Ausgewählter Text:

▬▬▬

Diese Werkstatt lässt Tüftlerherzen höher schlagen. Die Modellhäuser des Miniaturenparks "Kleiner Harz“" werden im WInter reatauriert.

Von Ivonne Sielaff 08.01.2021, 00:01

Wernigerode l In den Wintermonaten verwandelt sich der Wernigeröder Bürgerpark in das Liliput Gullivers - das Reich der Winzlinge. „Sehen Sie hier“, sagt Andreas Knespel. Er hält eine kleine Frauenfigur in der Hand - blonde Haare, weißes, Kleid, dunkelblaue Jacke. Der Fuß ist abgebrochen. Kein Problem für den Werkstattchef des „Kleiner Harzes“. Ganz vorsichtig befestigt er den Fuß mit Kleber. Jetzt muss er nur noch trocken.

Gut 60 Modellhäuser werden derzeit in den Räumen des Schafstalls gelagert, dazu einige Miniloks, winzige Bäumchen und Figuren. Von April bis Oktober standen sie draußen im Miniaturenpark am Dornbergsweg, waren Wind, Wetter und vor allem der Sonne ausgesetzt. Das hat Spuren hinterlassen.

Spuren, die bis zum Start der nächsten Parksaison am 2. April 2021 wieder verschwunden sein müssen. „Wir säubern alle Modelle“, sagt Knespel. „Sie werden neu gestrichen und lackiert.“ Defekte Dachrinnen und Zäune werden repariert, die Figuren überarbeitet. Für den Werkstattleiter und seine fünf Kollegen ist das eine Menge Arbeit, und die Zeit ist knapp. „Wir müssen dolle den Finger ziehen, damit wir es schaffen. Der Winter ist in einem Fingerschnippen vorbei.“

Die Arbeiten seien unglaublich aufwändig, so Knespel. „Das ist nicht so einfach wie ‚Malen nach Zahlen‘. Da geht es um Schattierungen. Die Fassaden und Dächer müssen dreckig aussehen oder vermoost.“

Besonders viel Aufwand bereitet den Tüftlern im Schafstall der Halberstädter Dom. Der Koloss im Miniaturformat steht schon seit Juni 2019 in der Werkstatt. Nach zwölf Jahren unter freiem Himmel muss er komplett überarbeitet werden. Vor allem das Dach hat im Laufe der Zeit gelitten. „Die Schieferziegel wurden damals alle in fingernagelgroßen Einzelteilen gefertigt und auf die Dachplatten geklebt“, so der Werkstattleiter. Eine Sisyphus-Arbeit, die sich inzwischen als Problem herausgestellt habe. „Sonne und Kleber sind zwei Dinge, die sich nicht vertragen“, sagt Andreas Knespel. Die Platten haben sich verzogen, die winzigen Ziegel sind spröde geworden und haben sich in alle Richtungen gebogen, so dass der Kleber sie kaum noch halten kann.

▬▬▬

Datenblock:
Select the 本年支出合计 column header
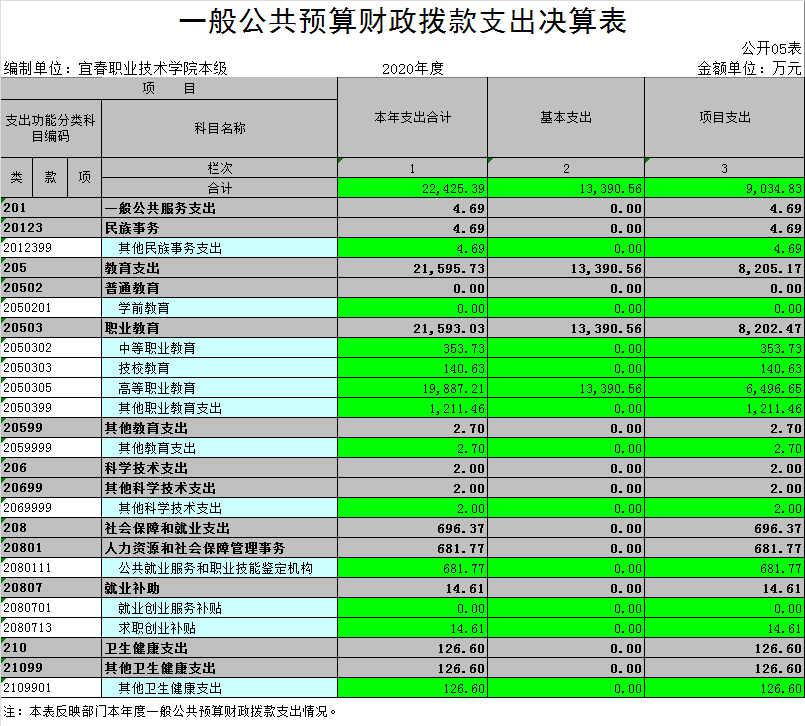The height and width of the screenshot is (726, 805). coord(412,117)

▬▬▬

Aufgabe 1: Fasse den Artikel über die Werkstatt des Miniaturenparks in genau zwei Sätzen zusammen.
Aufgabe 2: Gib aus dem Artikel über die Werkstatt des Miniaturenparks den Abschnitt wortgetreu aus, der mit den Worten beginnt, in denen „Wernigerode l In“ steht, und mit „hat Spuren hinterlassen.“ endet.

Vollständige Ausgabe 1: Im Winter werden die gut 60 Modellhäuser des Miniaturenparks „Kleiner Harz“ im Schafstall gesäubert, neu gestrichen, lackiert und repariert, damit die Spuren von Wind, Wetter und Sonne bis zum Saisonstart am 2. April 2021 verschwunden sind. Besonders viel Aufwand bereitet der Halberstädter Dom, der nach zwölf Jahren unter freiem Himmel komplett überarbeitet werden muss, weil vor allem sein Dach gelitten hat.

Vollständige Ausgabe 2:
Wernigerode l In den Wintermonaten verwandelt sich der Wernigeröder Bürgerpark in das Liliput Gullivers - das Reich der Winzlinge. „Sehen Sie hier“, sagt Andreas Knespel. Er hält eine kleine Frauenfigur in der Hand - blonde Haare, weißes, Kleid, dunkelblaue Jacke. Der Fuß ist abgebrochen. Kein Problem für den Werkstattchef des „Kleiner Harzes“. Ganz vorsichtig befestigt er den Fuß mit Kleber. Jetzt muss er nur noch trocken.

Gut 60 Modellhäuser werden derzeit in den Räumen des Schafstalls gelagert, dazu einige Miniloks, winzige Bäumchen und Figuren. Von April bis Oktober standen sie draußen im Miniaturenpark am Dornbergsweg, waren Wind, Wetter und vor allem der Sonne ausgesetzt. Das hat Spuren hinterlassen.